FIG. 1A shows an example power system including a grid interface device in accordance with one or more aspects of the disclosure herein.

FIG. 2A shows an example power system including a grid interface device in accordance with one or more aspects of the disclosure herein.

FIG. 2B shows an example power system including a grid interface device in accordance with one or more aspects of the disclosure herein.

FIG. 3 illustrates an example method for operating a grid interface device in accordance with one or more aspects of the disclosure herein.

FIGS. 4A-4D illustrate example methods for operating a grid interface device in accordance with one or more aspects of the disclosure herein.

FIGS. 5A-5B illustrate example methods for operating a power source coupled to a grid interface device in accordance with one or more aspects of the disclosure herein.

FIG. 6 illustrates an example method for operating a grid interface device in accordance with one or more aspects of the disclosure herein.

FIG. 7A illustrates an example grid interface device and a power source as part of a system in accordance with one or more features of the disclosure herein.

FIG. 7B illustrates features of the system of FIG. 7A according to one or more aspects of the disclosure herein.

DETAILED DESCRIPTION

In the following description, reference is made to the accompanying drawings, which form a part hereof, and in which are shown, by way of illustration, various examples of the disclosure.
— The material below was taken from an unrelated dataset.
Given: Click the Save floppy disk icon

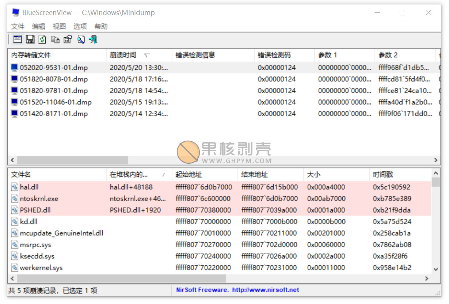Looking at the screenshot, I should [x=30, y=39].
It is to be understood that the examples shown and/or described are non-exclusive, other examples may be practiced, and structural and functional modifications may be made, without departing from the scope of the present disclosure.
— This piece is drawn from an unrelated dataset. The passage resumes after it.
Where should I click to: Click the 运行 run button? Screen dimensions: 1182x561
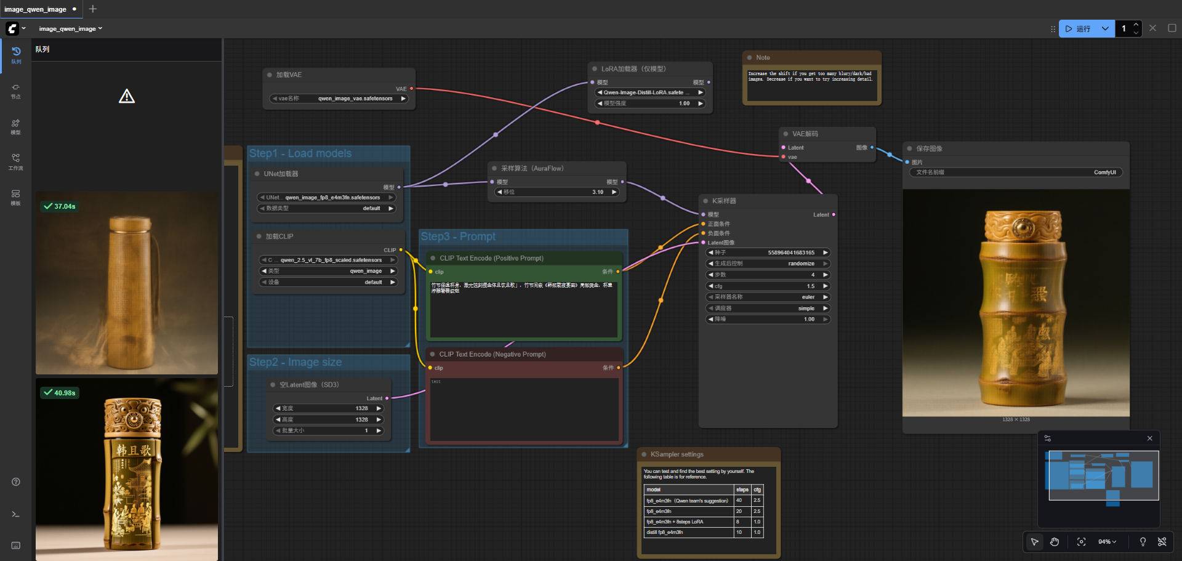coord(1079,28)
The present disclosure includes devices, systems, methods, and computer-executable instructions that may be involved with connecting a power source (PS) to an electrical grid via a grid interface device (GID) and selectively enabling power provision from the PS to the grid in accordance with one or more grid requirements.
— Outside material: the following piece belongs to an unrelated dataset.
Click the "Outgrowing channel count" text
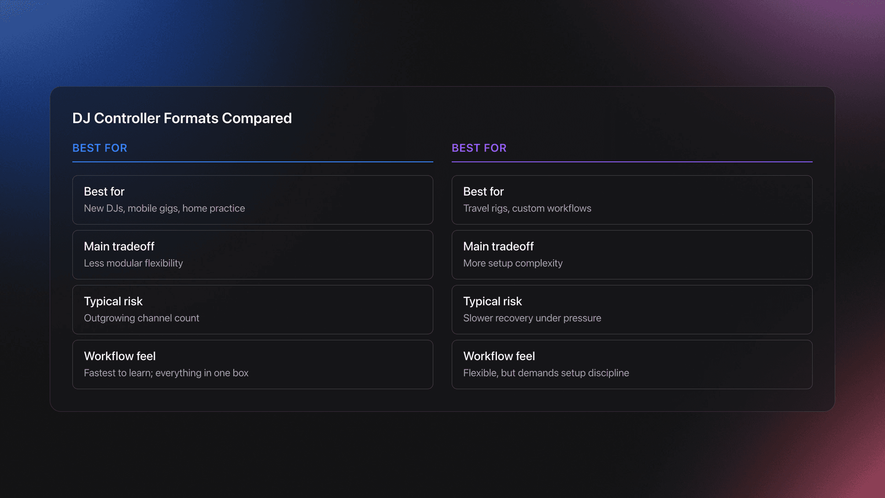This screenshot has width=885, height=498. [x=142, y=318]
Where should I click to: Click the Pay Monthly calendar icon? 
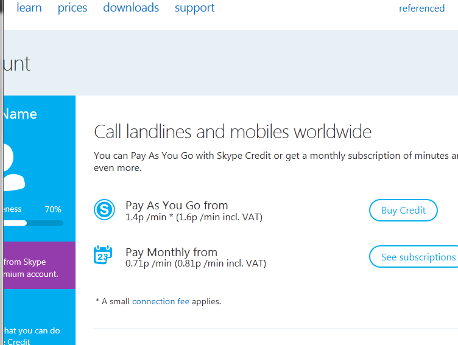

One or more aspects may be embodied in computer-usable data and computer-executable instructions, such as in one or more program modules, executed by one or more computers or other devices. Generally, program modules include routines, programs, objects, components, data structures, etc. that perform particular tasks or implement particular abstract data types when executed by a processor in a computer or other device. The computer executable instructions may be stored on a computer readable medium, which may comprise a non-transitory computer readable medium such as one or more hard disks, optical disks, removable storage media, solid state memory chips, random access memory (RAM) chips, read-only memory (ROM) chips, flash memory chips, etc. Moreover, a computing device (such as a computing device of the GID or of the PS) may read the instructions stored in the computer-readable medium, and one or more processors of the computing device may execute the instructions to thereby cause the computing device to perform one or more actions. As will be appreciated by one of skill in the art, the functionality of the program modules may be combined or distributed (e.g., broken into further smaller modules) as desired. In addition, the functionality may be embodied in whole or in part in firmware and/or hardware equivalents such as integrated circuits, field programmable gate arrays (FPGAs), or the like. Particular data structures may be used to more effectively implement one or more aspects of the disclosure, and such data structures may be within the scope of computer executable instructions and computer-usable data described herein. For example, the controller 105 illustrated in FIG. 1 and the methods illustrated in FIGS. 3, 4A-4D, 5A, 5B and 6 may be implemented with hardware, firmware, software, and/or other computer implemented instructions.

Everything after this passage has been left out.